У Бенедикта вырвался стон.

— Не говори, что ты решился на это!.. Безумец! Вам никогда не разрушить эту магию.

— Я знаю, — Мей дотронулся до горла, которое всё ещё жгло — к нему будто незадолго до того приложили горячий воск. — Она и сейчас во мне; нам даже нельзя надолго разлучаться.

— Это вечная, непреодолимая связь, Мей, во всех мирах и эпохах. А ты связал себя с человеком, которого ненавидишь. Теперь каждую его боль ты будешь чувствовать как свою... Что же ты наделал?

— А у меня был выбор?... Зато теперь он никогда не будет грозить Рагнарату — или чему-то ещё. Он обезврежен.

— Ценой твоей жизни.

— Я жив.

— О Мей, такой жизни я не желаю и Кнеше!..

— Значит, оно того стоило, — Мей вздохнул, окидывая прощальным взглядом лагерь и потемневшие небеса. — Я буду знать, что в безопасности Вы... И Нери. Пожалуйста, берегите её. Я не очень-то разобрался в вашей политической ситуации, но, кажется, Вам правда следует взять её в жёны и сделать рагнарой. Уверен, любой народ мечтал бы о таких правителях.
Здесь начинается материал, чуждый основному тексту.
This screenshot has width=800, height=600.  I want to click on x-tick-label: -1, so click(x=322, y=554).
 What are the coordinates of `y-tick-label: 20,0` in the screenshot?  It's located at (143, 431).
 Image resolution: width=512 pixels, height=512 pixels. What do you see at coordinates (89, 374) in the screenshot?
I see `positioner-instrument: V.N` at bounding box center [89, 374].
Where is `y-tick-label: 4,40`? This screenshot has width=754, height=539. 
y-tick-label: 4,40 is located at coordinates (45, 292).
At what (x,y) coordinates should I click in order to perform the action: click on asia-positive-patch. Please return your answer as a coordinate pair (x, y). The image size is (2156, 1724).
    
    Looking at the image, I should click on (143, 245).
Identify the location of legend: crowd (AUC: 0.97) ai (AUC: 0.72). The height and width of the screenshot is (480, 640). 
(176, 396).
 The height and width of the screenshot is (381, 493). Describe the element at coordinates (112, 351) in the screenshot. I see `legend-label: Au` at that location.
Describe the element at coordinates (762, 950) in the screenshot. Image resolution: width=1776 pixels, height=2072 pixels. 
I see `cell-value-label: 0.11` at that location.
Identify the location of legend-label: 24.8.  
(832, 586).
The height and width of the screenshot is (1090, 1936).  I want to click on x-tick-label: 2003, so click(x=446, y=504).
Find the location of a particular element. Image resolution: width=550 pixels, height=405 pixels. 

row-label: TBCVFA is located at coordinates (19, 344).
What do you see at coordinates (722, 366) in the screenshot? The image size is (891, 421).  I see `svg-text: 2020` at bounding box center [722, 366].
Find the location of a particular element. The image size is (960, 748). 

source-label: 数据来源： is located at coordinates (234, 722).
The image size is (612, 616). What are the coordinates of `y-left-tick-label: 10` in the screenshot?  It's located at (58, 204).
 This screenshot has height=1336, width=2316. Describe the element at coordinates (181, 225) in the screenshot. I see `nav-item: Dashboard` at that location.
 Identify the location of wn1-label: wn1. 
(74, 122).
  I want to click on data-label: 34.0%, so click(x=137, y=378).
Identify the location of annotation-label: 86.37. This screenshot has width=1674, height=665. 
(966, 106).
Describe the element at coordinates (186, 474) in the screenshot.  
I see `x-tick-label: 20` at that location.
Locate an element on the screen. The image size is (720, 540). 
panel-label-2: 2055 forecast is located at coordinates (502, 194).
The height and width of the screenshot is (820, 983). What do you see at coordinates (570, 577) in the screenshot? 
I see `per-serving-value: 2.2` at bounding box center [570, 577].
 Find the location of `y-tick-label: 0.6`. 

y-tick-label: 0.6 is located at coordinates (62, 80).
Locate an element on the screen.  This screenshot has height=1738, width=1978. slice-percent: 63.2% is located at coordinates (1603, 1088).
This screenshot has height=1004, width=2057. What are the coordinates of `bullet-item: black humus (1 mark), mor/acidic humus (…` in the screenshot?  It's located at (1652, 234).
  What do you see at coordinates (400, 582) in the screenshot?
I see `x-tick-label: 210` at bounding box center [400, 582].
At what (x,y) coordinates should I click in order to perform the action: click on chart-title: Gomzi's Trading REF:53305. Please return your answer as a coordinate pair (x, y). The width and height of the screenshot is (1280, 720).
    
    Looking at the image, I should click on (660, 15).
— Мей, — с усилием сказал Бенедикт, — я заметил... Я видел, как вы смотрите друг на друга...

— Не надо.

— Но я не хочу, чтобы ты думал...

— Не надо, прошу Вас. Это бессмысленно, и я должен уйти, — он помолчал, набираясь решимости. — Просто укажите мне ближайший портал, и я уйду вместе с Кнешей.

— Мей...

— Нет.

— Мне так жаль.

— Мне тоже, — Мей запустил за пазуху руку — она плохо слушалась — и выудил свёрток шёлка из Города-во-Льдах, который, непонятно зачем, сохранил и по пути к Бенедикту достал из своего узелка. — Передайте это ей. Скажите — на память... о Лесе. Или просто на память.

— Мей, нам нужно поговорить о стольких вещах...

— Главное сказано. Главное для Вас — Рагнарат, Вы за него ответственны.

— Мей...  — Бенедикт снова и снова обречённо повторял его имя, точно пробуя звуки на вкус. — Я не должен был уходить.